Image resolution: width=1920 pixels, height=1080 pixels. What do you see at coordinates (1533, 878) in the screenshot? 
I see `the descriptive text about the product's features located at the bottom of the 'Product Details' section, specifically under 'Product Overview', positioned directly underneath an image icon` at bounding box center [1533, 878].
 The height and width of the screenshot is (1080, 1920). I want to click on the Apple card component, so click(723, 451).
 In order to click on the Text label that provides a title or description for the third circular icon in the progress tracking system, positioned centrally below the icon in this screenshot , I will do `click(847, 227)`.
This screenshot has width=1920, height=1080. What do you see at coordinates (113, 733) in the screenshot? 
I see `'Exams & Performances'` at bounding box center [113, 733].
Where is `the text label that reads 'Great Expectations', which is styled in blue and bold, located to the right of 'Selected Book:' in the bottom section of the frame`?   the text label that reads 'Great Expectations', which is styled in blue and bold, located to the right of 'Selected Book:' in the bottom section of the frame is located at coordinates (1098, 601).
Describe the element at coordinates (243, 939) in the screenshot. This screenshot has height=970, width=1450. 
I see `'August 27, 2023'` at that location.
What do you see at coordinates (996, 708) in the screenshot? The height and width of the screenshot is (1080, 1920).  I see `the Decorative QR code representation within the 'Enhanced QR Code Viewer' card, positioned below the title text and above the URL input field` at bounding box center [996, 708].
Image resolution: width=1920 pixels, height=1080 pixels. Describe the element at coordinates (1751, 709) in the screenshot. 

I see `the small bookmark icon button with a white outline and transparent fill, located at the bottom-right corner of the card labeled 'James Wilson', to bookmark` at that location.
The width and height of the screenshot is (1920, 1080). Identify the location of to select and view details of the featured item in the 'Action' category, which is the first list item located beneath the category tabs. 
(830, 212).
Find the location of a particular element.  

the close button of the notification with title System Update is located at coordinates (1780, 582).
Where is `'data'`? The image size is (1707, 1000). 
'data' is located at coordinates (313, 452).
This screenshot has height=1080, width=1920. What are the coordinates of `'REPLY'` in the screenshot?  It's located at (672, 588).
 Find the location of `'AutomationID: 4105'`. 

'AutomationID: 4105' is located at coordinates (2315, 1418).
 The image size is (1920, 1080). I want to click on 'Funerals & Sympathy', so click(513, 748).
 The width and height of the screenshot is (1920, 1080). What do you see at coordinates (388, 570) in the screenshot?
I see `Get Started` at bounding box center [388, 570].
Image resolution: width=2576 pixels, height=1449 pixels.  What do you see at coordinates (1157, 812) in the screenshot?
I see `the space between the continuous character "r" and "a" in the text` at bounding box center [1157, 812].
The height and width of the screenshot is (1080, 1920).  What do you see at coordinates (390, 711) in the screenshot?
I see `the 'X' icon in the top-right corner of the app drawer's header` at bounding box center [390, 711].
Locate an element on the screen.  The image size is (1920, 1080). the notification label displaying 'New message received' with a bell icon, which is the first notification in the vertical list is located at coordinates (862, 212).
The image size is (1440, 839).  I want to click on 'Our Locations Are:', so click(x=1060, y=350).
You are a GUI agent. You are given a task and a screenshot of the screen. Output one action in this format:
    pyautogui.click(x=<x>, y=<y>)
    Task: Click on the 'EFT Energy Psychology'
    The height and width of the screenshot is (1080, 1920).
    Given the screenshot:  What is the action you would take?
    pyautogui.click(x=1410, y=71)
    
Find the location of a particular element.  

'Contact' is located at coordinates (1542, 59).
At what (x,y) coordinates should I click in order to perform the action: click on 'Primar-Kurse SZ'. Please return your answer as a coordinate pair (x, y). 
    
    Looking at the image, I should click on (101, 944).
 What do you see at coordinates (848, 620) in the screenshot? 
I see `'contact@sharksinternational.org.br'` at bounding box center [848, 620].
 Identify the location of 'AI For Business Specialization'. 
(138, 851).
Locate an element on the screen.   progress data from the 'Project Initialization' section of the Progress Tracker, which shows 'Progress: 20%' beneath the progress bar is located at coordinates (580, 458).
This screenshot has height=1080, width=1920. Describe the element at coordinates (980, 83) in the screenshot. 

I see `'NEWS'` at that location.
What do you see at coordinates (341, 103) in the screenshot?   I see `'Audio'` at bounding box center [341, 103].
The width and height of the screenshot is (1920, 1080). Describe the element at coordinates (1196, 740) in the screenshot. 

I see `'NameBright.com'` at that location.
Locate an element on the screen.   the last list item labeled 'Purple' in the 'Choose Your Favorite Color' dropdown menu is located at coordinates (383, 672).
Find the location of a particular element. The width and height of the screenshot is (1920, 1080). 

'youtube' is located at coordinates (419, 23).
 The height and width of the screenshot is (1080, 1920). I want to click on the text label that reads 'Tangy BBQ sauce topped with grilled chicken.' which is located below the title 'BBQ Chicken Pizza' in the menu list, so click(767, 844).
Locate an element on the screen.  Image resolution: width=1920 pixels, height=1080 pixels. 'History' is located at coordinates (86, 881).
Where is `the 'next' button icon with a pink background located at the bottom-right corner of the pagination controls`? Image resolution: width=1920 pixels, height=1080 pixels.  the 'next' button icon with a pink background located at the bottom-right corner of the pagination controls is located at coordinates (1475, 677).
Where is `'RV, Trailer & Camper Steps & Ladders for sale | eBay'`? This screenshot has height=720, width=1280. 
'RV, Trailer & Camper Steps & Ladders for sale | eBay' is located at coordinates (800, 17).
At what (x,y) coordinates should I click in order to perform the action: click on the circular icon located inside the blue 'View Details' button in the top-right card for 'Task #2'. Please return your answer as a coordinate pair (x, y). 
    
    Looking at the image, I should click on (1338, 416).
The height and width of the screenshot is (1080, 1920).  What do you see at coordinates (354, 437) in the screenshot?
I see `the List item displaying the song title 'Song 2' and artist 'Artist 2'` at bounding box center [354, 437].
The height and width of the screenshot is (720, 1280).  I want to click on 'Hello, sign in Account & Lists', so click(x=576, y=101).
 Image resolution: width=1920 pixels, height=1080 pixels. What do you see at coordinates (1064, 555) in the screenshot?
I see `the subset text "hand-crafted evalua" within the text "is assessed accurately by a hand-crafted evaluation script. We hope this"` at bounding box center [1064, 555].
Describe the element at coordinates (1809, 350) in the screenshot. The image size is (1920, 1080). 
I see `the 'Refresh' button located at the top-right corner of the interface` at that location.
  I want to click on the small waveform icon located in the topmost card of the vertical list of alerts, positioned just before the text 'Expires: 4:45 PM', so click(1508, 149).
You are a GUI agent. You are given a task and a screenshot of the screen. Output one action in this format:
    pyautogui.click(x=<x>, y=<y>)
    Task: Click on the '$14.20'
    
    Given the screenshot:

========

- AIM
Print the lines from the one containing "coordinates (862, 212)." through the one containing "coordinates (580, 458)." exactly as they appear, and nothing else.

- CORRECT RESULT
Locate an element on the screen.  The image size is (1920, 1080). the notification label displaying 'New message received' with a bell icon, which is the first notification in the vertical list is located at coordinates (862, 212).
The image size is (1440, 839).  I want to click on 'Our Locations Are:', so click(x=1060, y=350).
You are a GUI agent. You are given a task and a screenshot of the screen. Output one action in this format:
    pyautogui.click(x=<x>, y=<y>)
    Task: Click on the 'EFT Energy Psychology'
    The height and width of the screenshot is (1080, 1920).
    Given the screenshot:  What is the action you would take?
    pyautogui.click(x=1410, y=71)
    
Find the location of a particular element.  

'Contact' is located at coordinates (1542, 59).
At what (x,y) coordinates should I click in order to perform the action: click on 'Primar-Kurse SZ'. Please return your answer as a coordinate pair (x, y). 
    
    Looking at the image, I should click on (101, 944).
 What do you see at coordinates (848, 620) in the screenshot? 
I see `'contact@sharksinternational.org.br'` at bounding box center [848, 620].
 Identify the location of 'AI For Business Specialization'. 
(138, 851).
Locate an element on the screen.   progress data from the 'Project Initialization' section of the Progress Tracker, which shows 'Progress: 20%' beneath the progress bar is located at coordinates (580, 458).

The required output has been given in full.